Front page continued (72) Inventor Jürgen Busse Federal Republic of Germany Mönchengladbach 3 Erbestraße 24 (72) Inventor Erwin Schmitz Federal Republic of Germany Tenis Forst 1 Corneliusplatz 61 (72) Inventor Wolfgang Volker German Federation Republic Tenis Forst 1 Pastor Bush 35

Claims (4)

[Claims] 1. An apparatus for producing a cooling gas stream under pressure by heat exchange and mixing of a gaseous component and a cooling liquid component, said apparatus comprising a pressure vessel (1), the pressure vessel being a heat insulating part. (2),-The pressure vessel has a connection (5) for introducing a gaseous component.
A pressure-resistant container has a connection (6) for introducing a liquid component, and-a pressure-resistant container has a connection (7) for discharging a cooling gas flow.

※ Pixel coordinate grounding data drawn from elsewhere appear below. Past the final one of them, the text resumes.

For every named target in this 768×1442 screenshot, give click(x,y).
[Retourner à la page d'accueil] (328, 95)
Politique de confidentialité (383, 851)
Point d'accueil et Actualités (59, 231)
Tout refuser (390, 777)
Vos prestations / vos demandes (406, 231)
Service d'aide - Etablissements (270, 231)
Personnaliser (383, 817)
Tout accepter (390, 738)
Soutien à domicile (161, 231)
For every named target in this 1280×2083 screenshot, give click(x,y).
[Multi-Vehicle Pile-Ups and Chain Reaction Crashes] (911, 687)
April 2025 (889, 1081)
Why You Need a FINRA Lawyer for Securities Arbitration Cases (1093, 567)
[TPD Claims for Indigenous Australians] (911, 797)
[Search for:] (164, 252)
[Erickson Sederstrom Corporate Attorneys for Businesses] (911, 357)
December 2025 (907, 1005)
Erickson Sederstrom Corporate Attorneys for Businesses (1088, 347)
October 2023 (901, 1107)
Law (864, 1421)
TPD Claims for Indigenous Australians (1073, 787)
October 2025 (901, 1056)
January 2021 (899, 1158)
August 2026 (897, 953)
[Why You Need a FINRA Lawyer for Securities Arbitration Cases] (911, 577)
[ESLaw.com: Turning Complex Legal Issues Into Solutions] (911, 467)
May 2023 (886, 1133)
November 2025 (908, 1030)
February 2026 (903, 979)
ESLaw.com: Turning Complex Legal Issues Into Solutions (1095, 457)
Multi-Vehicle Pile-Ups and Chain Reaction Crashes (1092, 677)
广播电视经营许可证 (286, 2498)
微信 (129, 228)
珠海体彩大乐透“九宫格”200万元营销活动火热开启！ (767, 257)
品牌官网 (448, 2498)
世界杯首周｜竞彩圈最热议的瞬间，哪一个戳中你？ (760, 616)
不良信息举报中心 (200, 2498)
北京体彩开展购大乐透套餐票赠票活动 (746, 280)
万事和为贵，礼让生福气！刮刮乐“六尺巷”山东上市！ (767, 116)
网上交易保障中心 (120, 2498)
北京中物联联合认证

A pressure vessel having on the one hand an opening into the pressure vessel and on the other hand a long tubular mixing section (3) which is connected to a connection (5) for introducing gaseous components, Device for producing a cooling gas flow under pressure, characterized in that it has a structure in which a pipe line connected to a connection (6) for introducing a liquid component is open at the beginning of the section. 2. The device according to claim 1, comprising a control device (12) for pressure-controlled and / or temperature-controlled introduction of the liquid component. 3. Packing (8) surrounding the mixing zone (3)
An apparatus according to claim 1 or 2, comprising: 4. The device according to claim 1, further comprising a valve (10) at the lower part of the pressure vessel for taking out separated water.